**Prompt:**
Quote word for word the lines below, beginning with the first and ending with the one that has "This screenshot has height=625, width=1080.". Drop the pictures.

**Data:**
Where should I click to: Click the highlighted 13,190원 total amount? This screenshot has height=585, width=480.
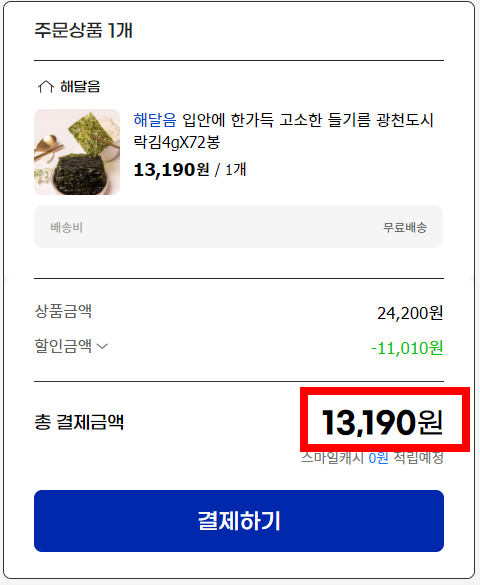click(x=382, y=422)
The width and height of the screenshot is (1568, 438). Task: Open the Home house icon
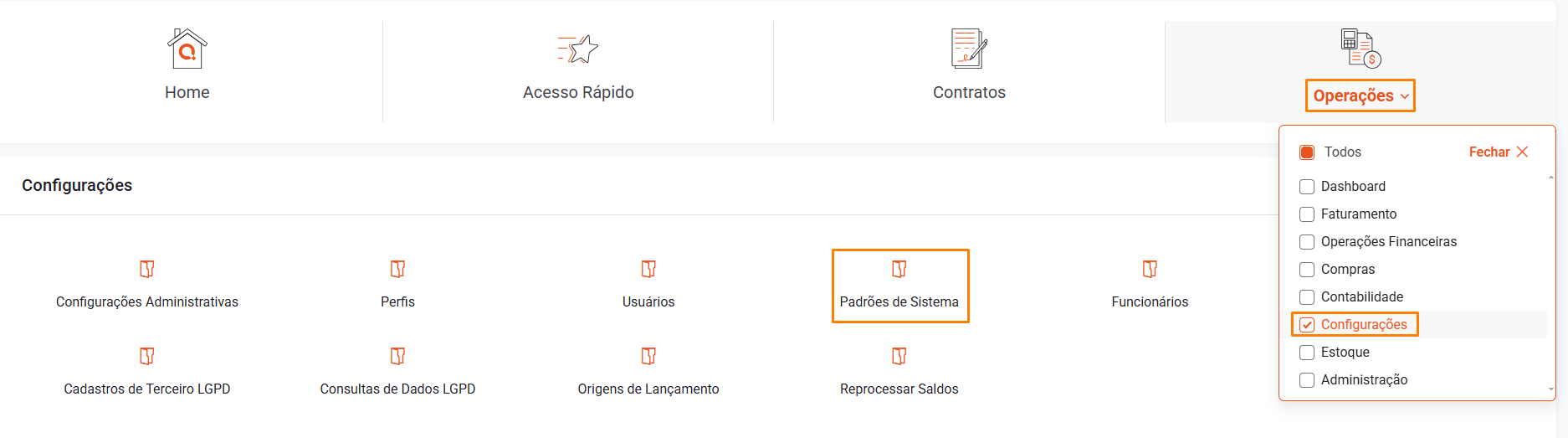187,49
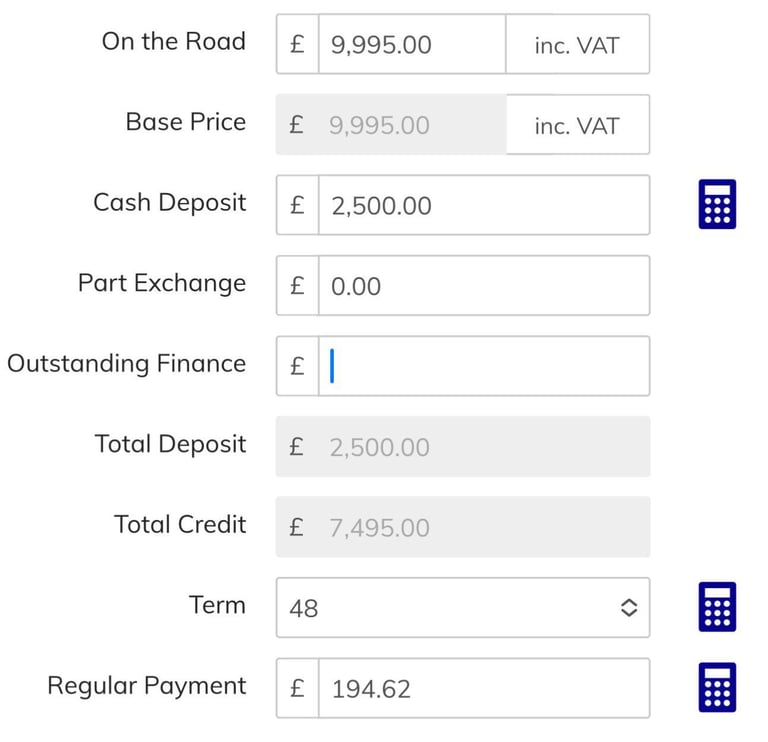Viewport: 768px width, 742px height.
Task: Click the £ prefix of On the Road
Action: pos(297,45)
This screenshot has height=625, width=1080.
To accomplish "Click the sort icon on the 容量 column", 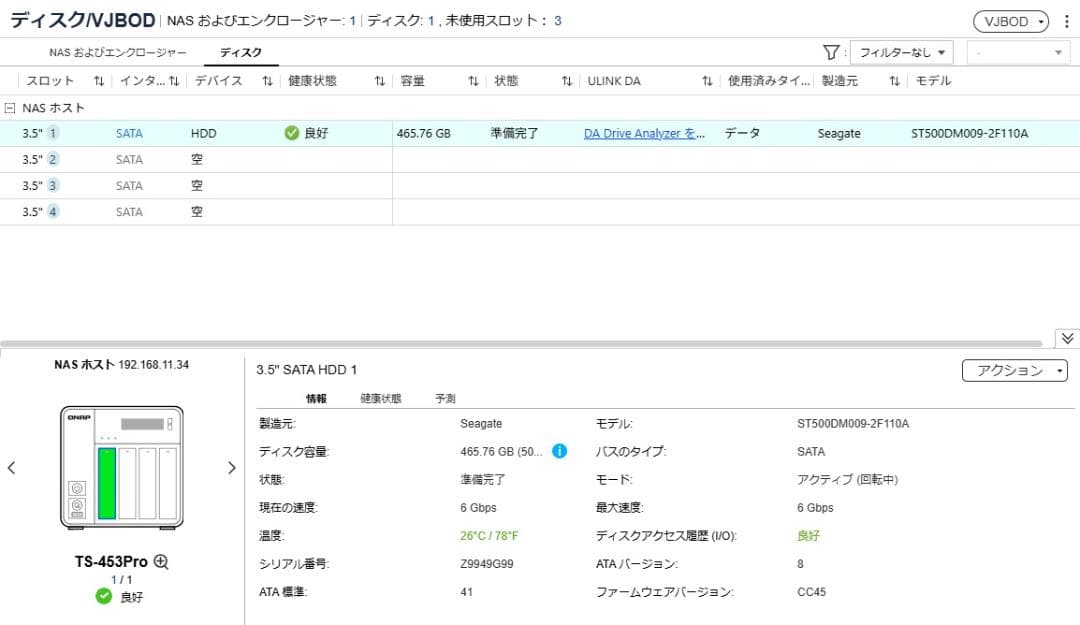I will 473,81.
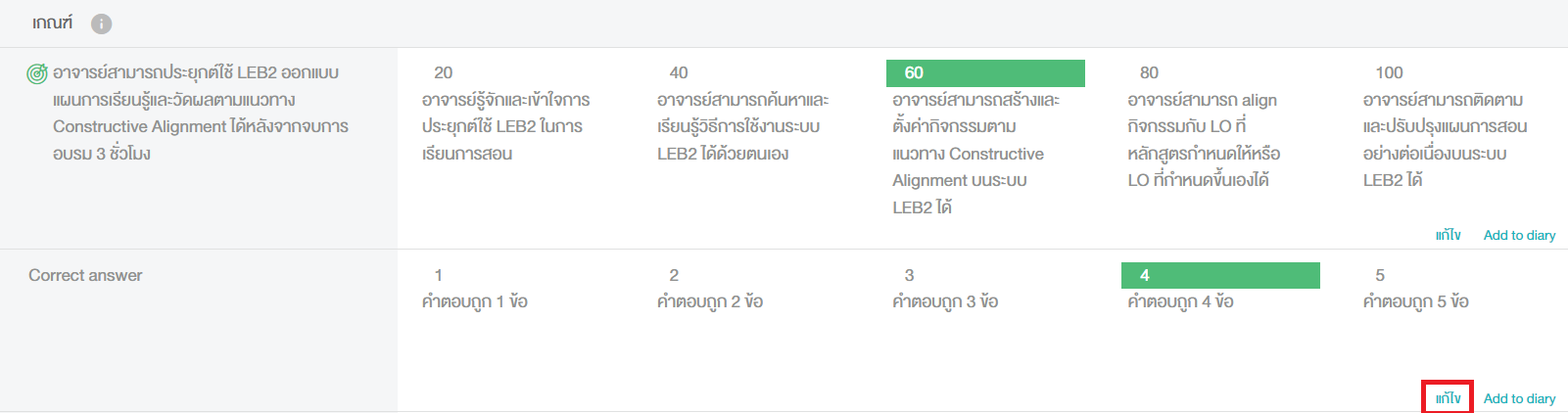Screen dimensions: 1568x413
Task: Choose the highlighted Correct answer level 4
Action: pyautogui.click(x=1220, y=289)
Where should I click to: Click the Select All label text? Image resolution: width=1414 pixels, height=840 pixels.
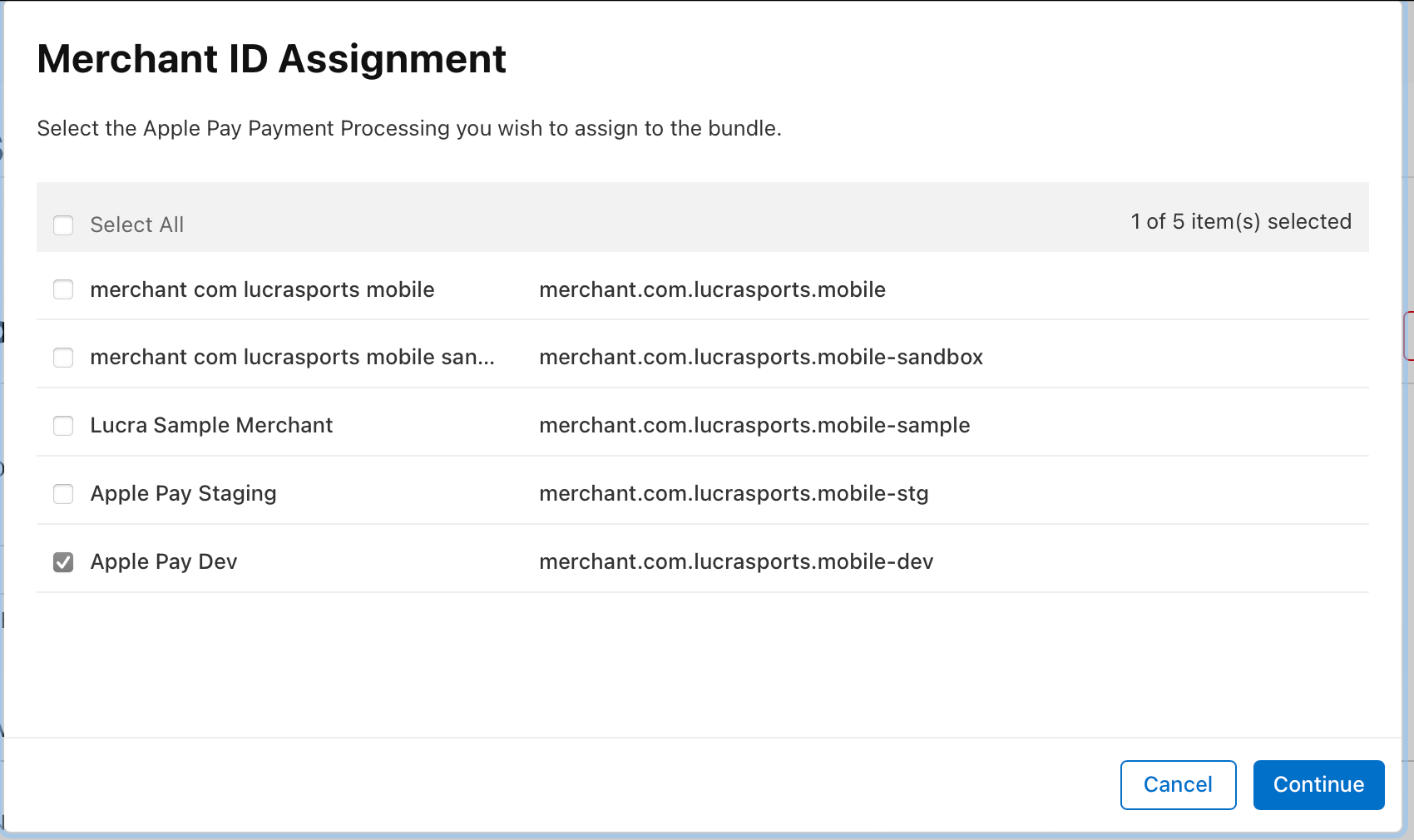tap(136, 225)
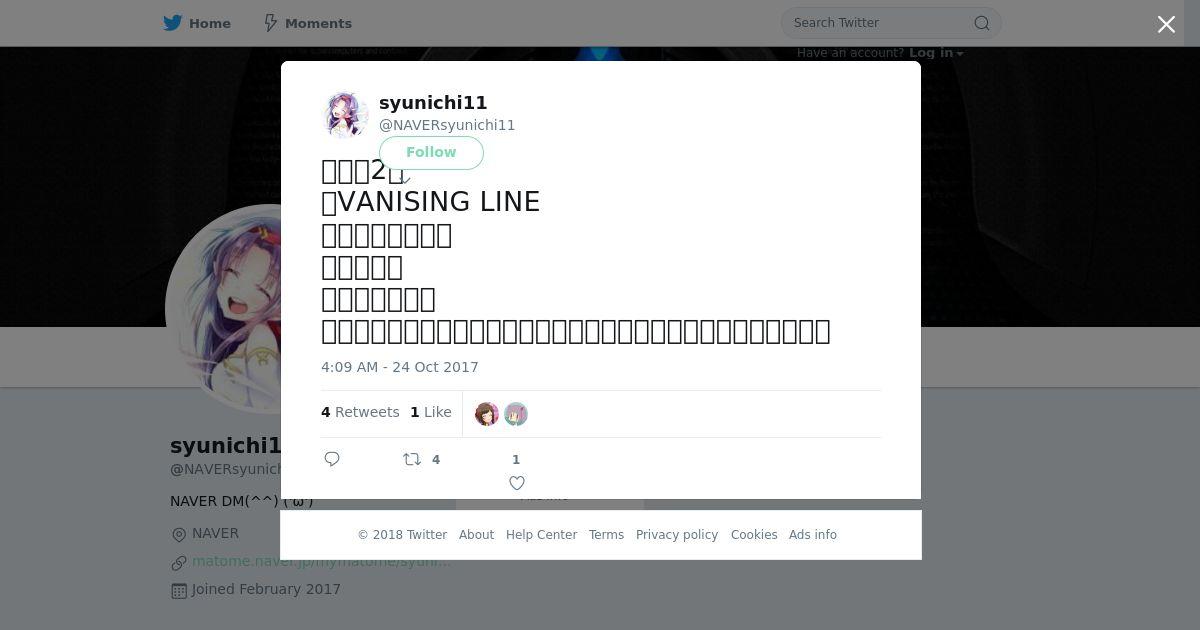Open Privacy policy footer link

(677, 535)
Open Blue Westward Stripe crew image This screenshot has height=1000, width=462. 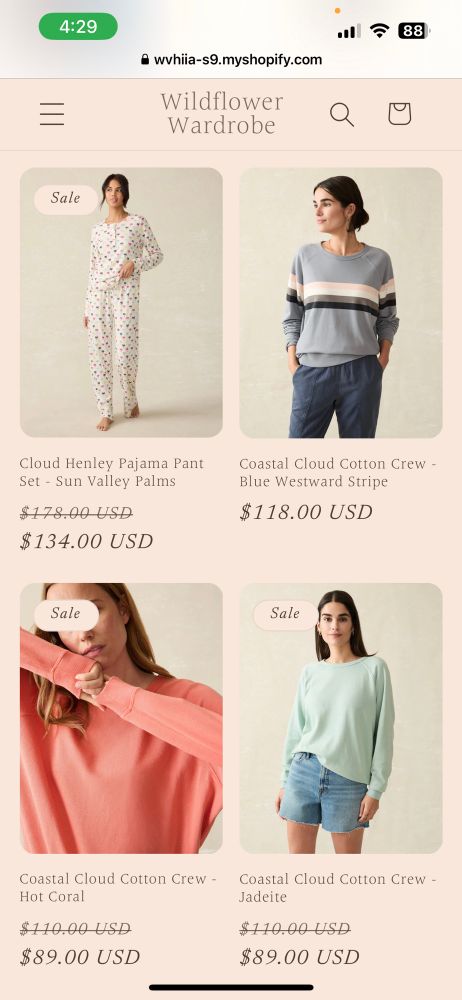point(341,302)
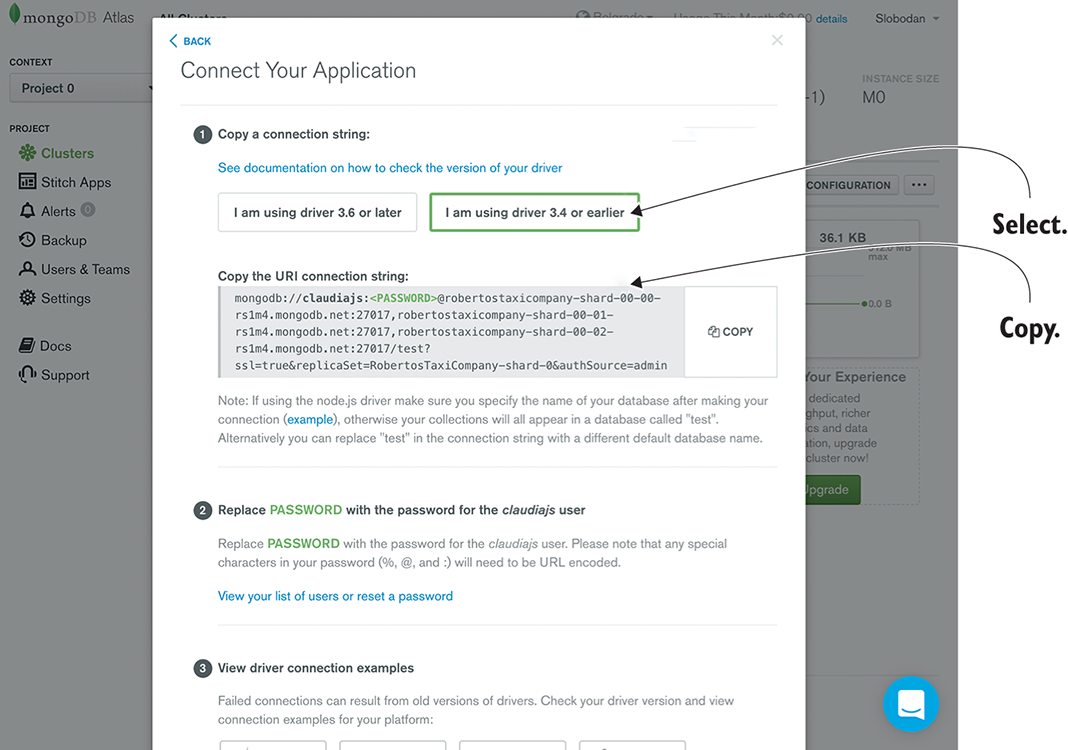Click the Users & Teams person icon
The height and width of the screenshot is (750, 1068).
(x=27, y=269)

**Response for this exercise:**
Where should I click to: Click the highlighted 13,190원 total amount? This screenshot has height=585, width=480.
click(x=382, y=422)
The width and height of the screenshot is (1568, 438). Task: Open the Home house icon
187,49
Viewport: 768px width, 742px height.
Task: Click the £ prefix of On the Road
Action: pos(297,45)
This screenshot has height=625, width=1080.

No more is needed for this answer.